I stepped toward her, closing the distance. I watched as her tongue flickered across her lower lip, showing her fear of me. I could smell a hint of her flowery perfume over the warmth of the cookies, and I yearned to glide my tongue along her neck—porcelain white, glowing in the sunlight streaming in from the yard. Outside, Lily-Rose swung on a rickety play set, her hair flowing out behind her.

“Well, I want to help you,” I said. “And I think Lily-Rose having one-on-one lessons with me – learning music theory, classical music, everything – I think that’ll give her a boost in the right direction. Maybe she won’t feel like she needs to… damn, I don’t know… join a grunge band or get a tattoo or…”

“You really think I would let it go that far?” Talia demanded, her eyes stony. “I think I have a bit more of a handle on it than you could ever know. I don’t need your help.”

I chuckled, remembering this headstrong Talia, the one who’d refused any help, no matter the situation. This stubbornness had clung to her, wrapped around her neck, and squeezed and become her as an adult, through and through.

“What? Don’t laugh at me,” Talia said, rolling a cookie ball with too much force and flattening it. I watched as dots of chocolate flickered across her tits, dribbling toward the bottom of her white t-shirt. I brought my own fingers forward, flickering them across the counter. I wanted to drag them through her hair. I wanted so badly to strip her bare, to lean her against the countertop and rail into her with sudden, unadulterated passion.

But even so, her stubbornness enraged me. “You don’t understand. I can offer her an entire world, Talia,” I told her. “You probably don’t remember what it’s like to perform music. But as recently as, hell, four months ago, I performed to a sold-out arena in Los Angeles.
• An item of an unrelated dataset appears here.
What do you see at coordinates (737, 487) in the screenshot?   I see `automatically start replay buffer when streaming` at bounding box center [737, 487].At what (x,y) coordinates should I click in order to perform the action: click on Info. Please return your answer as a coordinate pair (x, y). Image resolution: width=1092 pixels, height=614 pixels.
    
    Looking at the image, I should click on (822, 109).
And I can still remember the energy of the crowd, the way the music gives you this kind of adrenaline.”

“Are you sure it was the music? Or was it the women waiting for you after, eager to do whatever you wanted them to do?” Talia demanded.
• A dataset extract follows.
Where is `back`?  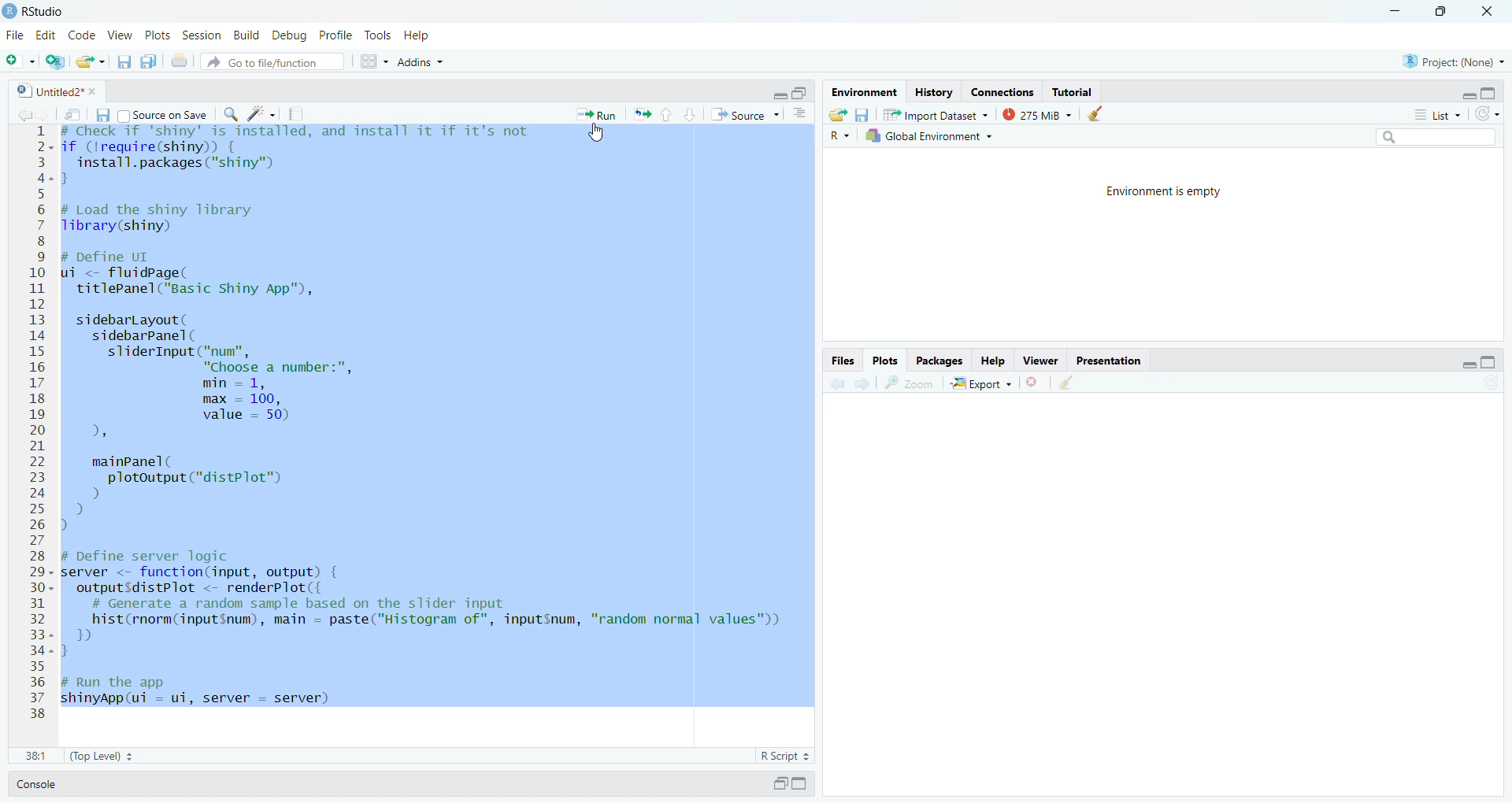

I pressed my lips together, feeling another wave of dislike, mixed with lust. My hands drew themselves into fists. I wondered, deep in the back corners of my mind, if Talia had ever learned what had happened to my wife. If she knew that I wasn’t in Bilkington to just “hang around,” get together with an old fling.

I was there to hide.

Suddenly, Lily-Rose burst in from the backyard, sweat dripping from her forehead. Reaching into the fridge, she gripped a juice box and popped the straw into the top, a practiced motion. She blinked between her aunt and me, curious.
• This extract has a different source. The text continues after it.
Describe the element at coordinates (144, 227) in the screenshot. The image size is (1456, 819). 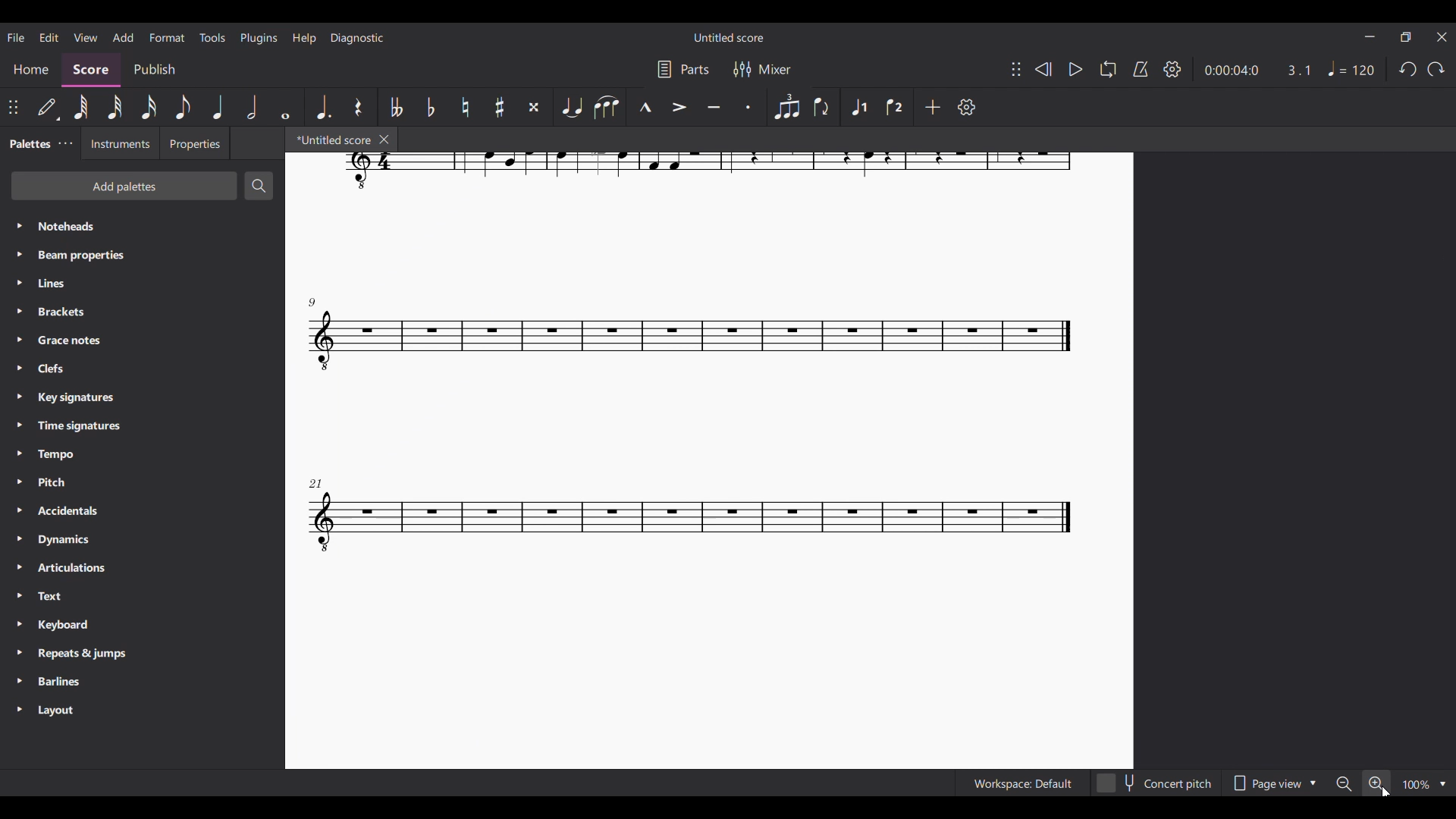
I see `Noteheads` at that location.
“Will I have another lesson now, Aunt Talia?” she asked, revealing a bright red juice tongue.

Talia swept her hand over Lily-Rose’s shoulder, shaking her head. “I just don’t think we have time. Between your baseball team, and studying for next year in school.”

“But Aunt Talia, I hate baseball,” Lily-Rose said, her voice almost a whine. She gazed up at me, her eyes awash with light. “I want to play the piano.”

“Maybe we can find you another teacher,” Talia said, trying to brush it off. “I don’t think Fox has time for another student right now. Isn’t that right?” She looked at me, her eyes like daggers. I was meant to play along.

“Oh, but please,” Lily-Rose said, her bottom lip quivering. “I don’t want anyone else.” She tore toward me, gripping my hand and yanking it. “Fox, won’t you please teach me? Just one more time? I’ll be better.”

I gave Talia a half-hearted shrug, finding a smile flickering across my lips. “How can you refuse that face?” I asked her.